**The records:**

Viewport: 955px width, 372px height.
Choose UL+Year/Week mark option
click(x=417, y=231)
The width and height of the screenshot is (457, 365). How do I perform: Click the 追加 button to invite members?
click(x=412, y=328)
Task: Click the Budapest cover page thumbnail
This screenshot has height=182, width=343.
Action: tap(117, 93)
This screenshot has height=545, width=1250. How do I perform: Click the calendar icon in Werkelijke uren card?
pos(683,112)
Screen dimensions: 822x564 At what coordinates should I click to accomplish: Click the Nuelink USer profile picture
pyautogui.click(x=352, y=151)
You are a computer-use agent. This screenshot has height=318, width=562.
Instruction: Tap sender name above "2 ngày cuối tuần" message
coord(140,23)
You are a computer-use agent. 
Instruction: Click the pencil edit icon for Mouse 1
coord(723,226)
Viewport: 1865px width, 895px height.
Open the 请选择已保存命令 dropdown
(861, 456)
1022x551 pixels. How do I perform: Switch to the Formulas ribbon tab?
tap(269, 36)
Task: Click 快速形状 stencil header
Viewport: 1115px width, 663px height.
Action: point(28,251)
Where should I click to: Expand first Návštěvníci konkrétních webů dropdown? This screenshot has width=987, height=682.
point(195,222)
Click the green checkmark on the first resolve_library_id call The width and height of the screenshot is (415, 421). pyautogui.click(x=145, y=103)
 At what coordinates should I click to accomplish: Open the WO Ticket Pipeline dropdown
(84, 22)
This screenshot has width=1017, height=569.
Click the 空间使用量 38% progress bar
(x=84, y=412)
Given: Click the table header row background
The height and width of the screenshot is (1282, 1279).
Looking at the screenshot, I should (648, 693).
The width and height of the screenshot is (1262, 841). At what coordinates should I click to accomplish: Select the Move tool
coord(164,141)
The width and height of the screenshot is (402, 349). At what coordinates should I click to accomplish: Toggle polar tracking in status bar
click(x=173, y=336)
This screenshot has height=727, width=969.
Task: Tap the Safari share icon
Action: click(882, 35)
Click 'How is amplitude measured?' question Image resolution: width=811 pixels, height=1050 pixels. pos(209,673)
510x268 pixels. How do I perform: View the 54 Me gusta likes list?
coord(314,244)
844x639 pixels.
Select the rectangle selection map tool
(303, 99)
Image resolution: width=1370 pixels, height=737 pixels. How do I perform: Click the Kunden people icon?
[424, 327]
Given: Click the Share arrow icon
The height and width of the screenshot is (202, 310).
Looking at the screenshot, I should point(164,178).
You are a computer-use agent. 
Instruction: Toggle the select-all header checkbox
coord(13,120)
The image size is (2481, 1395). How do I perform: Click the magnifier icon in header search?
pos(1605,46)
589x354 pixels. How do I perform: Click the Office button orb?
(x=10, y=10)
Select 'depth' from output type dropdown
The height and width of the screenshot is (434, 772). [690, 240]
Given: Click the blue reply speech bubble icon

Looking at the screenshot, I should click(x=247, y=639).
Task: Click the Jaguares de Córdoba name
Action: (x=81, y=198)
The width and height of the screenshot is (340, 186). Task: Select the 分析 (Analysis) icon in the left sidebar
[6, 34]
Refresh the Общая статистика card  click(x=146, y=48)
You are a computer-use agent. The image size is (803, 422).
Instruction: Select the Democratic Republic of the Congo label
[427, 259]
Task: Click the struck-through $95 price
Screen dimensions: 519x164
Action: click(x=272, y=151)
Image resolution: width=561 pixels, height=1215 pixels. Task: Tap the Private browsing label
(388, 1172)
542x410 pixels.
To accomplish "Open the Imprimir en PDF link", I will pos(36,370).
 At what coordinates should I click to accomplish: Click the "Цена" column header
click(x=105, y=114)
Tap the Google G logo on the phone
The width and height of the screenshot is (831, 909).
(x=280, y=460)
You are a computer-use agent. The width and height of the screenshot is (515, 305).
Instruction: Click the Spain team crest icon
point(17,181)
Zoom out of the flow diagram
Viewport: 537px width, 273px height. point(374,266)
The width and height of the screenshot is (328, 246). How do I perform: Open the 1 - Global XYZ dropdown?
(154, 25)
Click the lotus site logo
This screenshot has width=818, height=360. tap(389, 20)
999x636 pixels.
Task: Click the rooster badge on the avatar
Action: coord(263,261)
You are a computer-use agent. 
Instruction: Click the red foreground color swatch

**Instructions for the task:**
Could you please retype the lines from the start of the data through the line with "Task: Click the Budapest cover page thumbnail", both included, and nothing else?

**Result of the task:**
Viewport: 955px width, 372px height.
Choose UL+Year/Week mark option
click(x=417, y=231)
The width and height of the screenshot is (457, 365). How do I perform: Click the 追加 button to invite members?
click(x=412, y=328)
Task: Click the Budapest cover page thumbnail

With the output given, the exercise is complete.